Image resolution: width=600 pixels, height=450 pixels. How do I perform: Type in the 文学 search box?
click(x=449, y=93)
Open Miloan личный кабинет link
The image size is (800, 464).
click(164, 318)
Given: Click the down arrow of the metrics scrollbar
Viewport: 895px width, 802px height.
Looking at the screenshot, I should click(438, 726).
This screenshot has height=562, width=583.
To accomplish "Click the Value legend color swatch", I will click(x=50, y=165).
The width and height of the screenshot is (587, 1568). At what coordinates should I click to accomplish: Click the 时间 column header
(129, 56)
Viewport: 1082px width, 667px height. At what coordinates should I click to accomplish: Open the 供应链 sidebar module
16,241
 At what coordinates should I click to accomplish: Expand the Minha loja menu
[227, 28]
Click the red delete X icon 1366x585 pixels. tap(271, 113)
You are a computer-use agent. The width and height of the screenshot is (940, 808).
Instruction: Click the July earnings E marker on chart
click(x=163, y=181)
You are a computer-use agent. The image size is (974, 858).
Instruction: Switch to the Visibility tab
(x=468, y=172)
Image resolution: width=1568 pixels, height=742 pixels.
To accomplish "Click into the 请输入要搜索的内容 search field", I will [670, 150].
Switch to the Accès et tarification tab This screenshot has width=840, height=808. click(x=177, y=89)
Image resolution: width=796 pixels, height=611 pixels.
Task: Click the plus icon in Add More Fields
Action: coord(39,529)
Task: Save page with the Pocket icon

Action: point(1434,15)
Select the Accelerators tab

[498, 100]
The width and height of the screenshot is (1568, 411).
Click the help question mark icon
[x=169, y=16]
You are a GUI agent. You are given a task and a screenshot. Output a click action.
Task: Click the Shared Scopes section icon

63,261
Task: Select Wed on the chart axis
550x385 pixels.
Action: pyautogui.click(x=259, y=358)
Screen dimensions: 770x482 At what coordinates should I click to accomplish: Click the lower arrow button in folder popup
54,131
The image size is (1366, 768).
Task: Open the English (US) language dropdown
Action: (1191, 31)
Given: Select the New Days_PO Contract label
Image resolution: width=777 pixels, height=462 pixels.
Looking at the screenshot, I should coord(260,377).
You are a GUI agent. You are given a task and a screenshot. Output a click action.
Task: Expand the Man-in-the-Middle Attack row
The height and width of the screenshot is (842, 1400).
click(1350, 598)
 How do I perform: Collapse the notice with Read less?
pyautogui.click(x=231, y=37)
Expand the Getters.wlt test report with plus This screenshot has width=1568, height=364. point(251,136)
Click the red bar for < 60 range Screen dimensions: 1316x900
============
Show every line above where "computer" is found.

You are a computer-use agent. The width and height of the screenshot is (940, 808).
You are a computer-use agent. The image size is (974, 858).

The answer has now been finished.